Movie Review
#MeToo movement comes full circle in Oscar-worthy newsroom drama 'She Said'
Since the #MeToo movement got kicked into full gear in 2017, a number of films have attempted to grapple with the fallout in direct and indirect ways, including The Assistant, which centered on a fictitious movie production company, and Bombshell, which looked at the culture within Fox News. But the new film She Said is the first to tackle what started it all, the investigative piece about movie producer Harvey Weinstein in the New York Times by reporters Megan Twohey and Jodi Kantor.
The film – directed by Maria Schrader and written by Rebecca Lenkiewicz – takes a deep dive on the lengths Twohey (Carey Mulligan) and Kantor (Zoe Kazan) go to uncover as many of Weinstein’s sexual misdeeds as they can. However, it does so in a way that makes the ordinary feel extraordinary.
Right from the start, the story establishes the two reporters as great at their jobs and well-respected by their peers, something they accomplish without ever including even a line explaining how they got to be who they are.
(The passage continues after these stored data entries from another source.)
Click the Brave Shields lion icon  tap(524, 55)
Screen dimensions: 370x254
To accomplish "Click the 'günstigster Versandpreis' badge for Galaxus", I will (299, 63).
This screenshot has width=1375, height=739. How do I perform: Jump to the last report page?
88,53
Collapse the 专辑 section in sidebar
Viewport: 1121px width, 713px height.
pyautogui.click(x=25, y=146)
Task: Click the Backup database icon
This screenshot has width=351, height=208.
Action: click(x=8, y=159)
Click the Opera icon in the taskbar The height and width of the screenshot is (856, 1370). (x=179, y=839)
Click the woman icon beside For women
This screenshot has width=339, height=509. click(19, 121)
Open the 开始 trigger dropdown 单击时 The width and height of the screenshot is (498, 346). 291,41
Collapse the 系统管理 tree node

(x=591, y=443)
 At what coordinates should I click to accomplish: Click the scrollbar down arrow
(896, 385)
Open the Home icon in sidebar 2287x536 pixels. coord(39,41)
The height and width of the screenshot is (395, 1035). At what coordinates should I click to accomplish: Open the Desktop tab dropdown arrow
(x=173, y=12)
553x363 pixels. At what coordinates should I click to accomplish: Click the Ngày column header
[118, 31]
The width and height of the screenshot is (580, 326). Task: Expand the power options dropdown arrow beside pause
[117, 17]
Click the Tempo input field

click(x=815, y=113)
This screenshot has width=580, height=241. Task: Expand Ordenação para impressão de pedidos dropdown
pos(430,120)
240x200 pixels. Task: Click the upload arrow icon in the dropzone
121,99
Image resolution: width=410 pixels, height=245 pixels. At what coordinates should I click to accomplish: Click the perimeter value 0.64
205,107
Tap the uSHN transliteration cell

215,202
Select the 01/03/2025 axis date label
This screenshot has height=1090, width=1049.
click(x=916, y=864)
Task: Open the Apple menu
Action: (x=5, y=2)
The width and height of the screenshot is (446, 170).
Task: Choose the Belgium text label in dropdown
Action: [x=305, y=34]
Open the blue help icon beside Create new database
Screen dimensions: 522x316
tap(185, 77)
At the same, each is shown to be a devoted wife and mother, demonstrating that the two roles are not mutually exclusive, a basic idea that still tends to not be understood by many in society.
This early personalization is crucial, as it gives the characters the credibility and emotional bandwidth to handle the difficult road on which they’re about to travel. The film is full of quick scenes that do an amazing job of giving all the necessary details of the story without getting bogged down in exposition. It also delivers a bunch of emotional gut punches, sometimes with little-to-no set-up, an extremely difficult accomplishment made to look easy by the talented filmmakers.
The film demonstrates how hard it is for women, even established movie stars, to fend off the advances of a powerful predator and to overcome the system designed to protect such people. Schrader and Lenkiewicz include a number of haunting flashback scenes, sometimes narrated by the words of the victims themselves, that underscore this idea, sequences that mostly don’t show anything but the spaces in which Weinstein abused his power.
The film could also be considered a master class in how to be a good journalist. Time after time, Twohey and Kantor are shown engaging in empathetic yet persistent interviews. The patience they have, not just with women reluctant to come forward but also with Weinstein and his protectors, could be considered a movie convention, but as presented it never once feels false.
It would seem that Mulligan, a two-time Oscar nominee, is supposed to be the star of the film, and while she’s typically great, it’s Kazan who steals the show. She’s had stand-out moments before in films like Ruby Sparks and The Big Sick, but she takes her acting to a completely different level here. Also terrific in supporting roles are Patricia Clarkson, Andre Braugher, and Jennifer Ehle.
She Said is an astonishing feat of filmmaking, bringing big drama out of a story with which many people are already intimately familiar. It deserves to be nominated for a slew of Oscars, with Kazan and Mulligan leading the way.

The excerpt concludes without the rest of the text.